Investor Considerations for Investing in Affordable and Workforce Housing
Affordable and workforce housing can offer a different value proposition than conventional market-rate apartments.
The first potential advantage is demand stability. These properties serve renters who need reasonably priced housing, often in communities where the gap between household income and newer apartment rents has widened. When rents sit below nearby market-rate alternatives, the resident pool can be deeper and occupancy can be more resilient.
The second advantage is structure. Some affordable housing deals include tax credits, rental assistance, property-tax abatements, or public-private partnerships that help support the economics of the property. A property-tax abatement, for example, can reduce one of the largest operating expenses in an apartment community, which may support NOI when the structure is properly underwritten and managed. These tools can strengthen a business plan when the sponsor understands how the rules work and how the property must be operated.
The trade-off is that affordable housing usually comes with more rules than a conventional market-rate apartment deal. The property may have limits on how rents are set, who qualifies to live there, and what must be reported each year. Inspections and documentation can also become part of the regular operating process.
These requirements can be managed, but they leave less room for loose execution. The opportunity can be attractive when the sponsor understands the program, the property, and the resident base.

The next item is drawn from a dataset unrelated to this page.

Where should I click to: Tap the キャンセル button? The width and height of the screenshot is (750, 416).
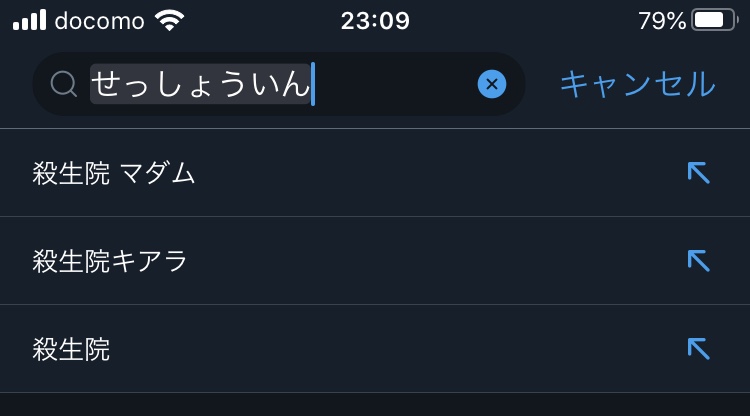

These are still multifamily investments and should be evaluated with the same discipline as any apartment opportunity. Investors should look at the purchase basis, resident demand, debt, rent framework, reserves, capital needs, and the operator’s ability to execute after closing.
At Steadfast, we see affordable and workforce housing as part of a larger American housing need. Teachers, nurses, first responders, service workers, seniors, and working families all need quality places to live near the communities they help sustain. Private capital can play a constructive role when it is paired with disciplined underwriting, clear structures, and responsible operations.
Footnotes
1. Harvard University Joint Center for Housing Studies, America’s Rental Housing 2026.

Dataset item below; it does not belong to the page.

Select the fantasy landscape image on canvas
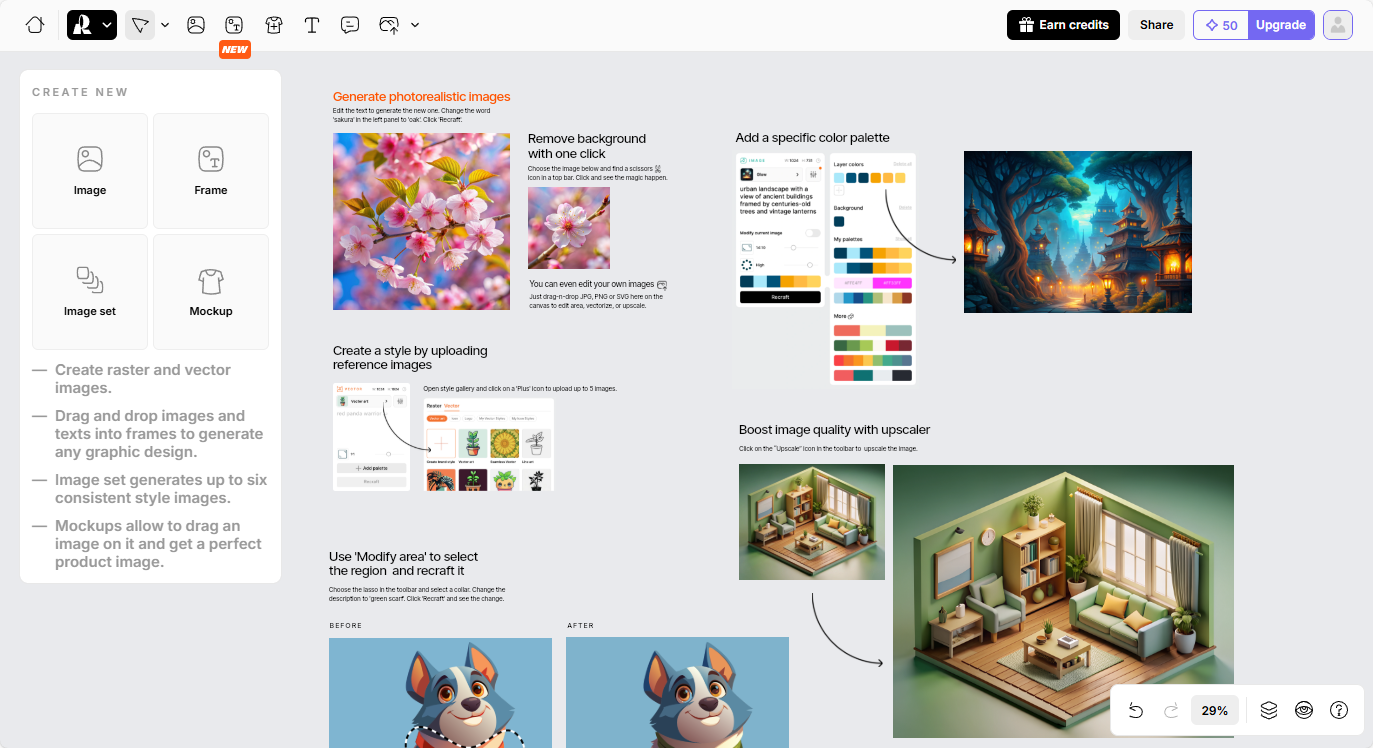[x=1077, y=232]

2. National Multifamily Housing Council and National Apartment Association research on U.S. apartment demand through 2035.
Disclaimer: The information provided in this article is for informational and educational purposes only. It is not intended to serve as investment, tax, or legal advice, nor should it be interpreted as an offer to buy or sell any security. Private real estate investments carry significant risks, including the potential loss of principal, and are intended for accredited investors who understand and can bear those risks. Any discussion of tax treatment relates solely to the property-level structure and does not reflect or predict individual investor outcomes. Tax implications vary based on each investor’s circumstances, and readers should consult their own financial, legal, and tax advisors before making any investment decision.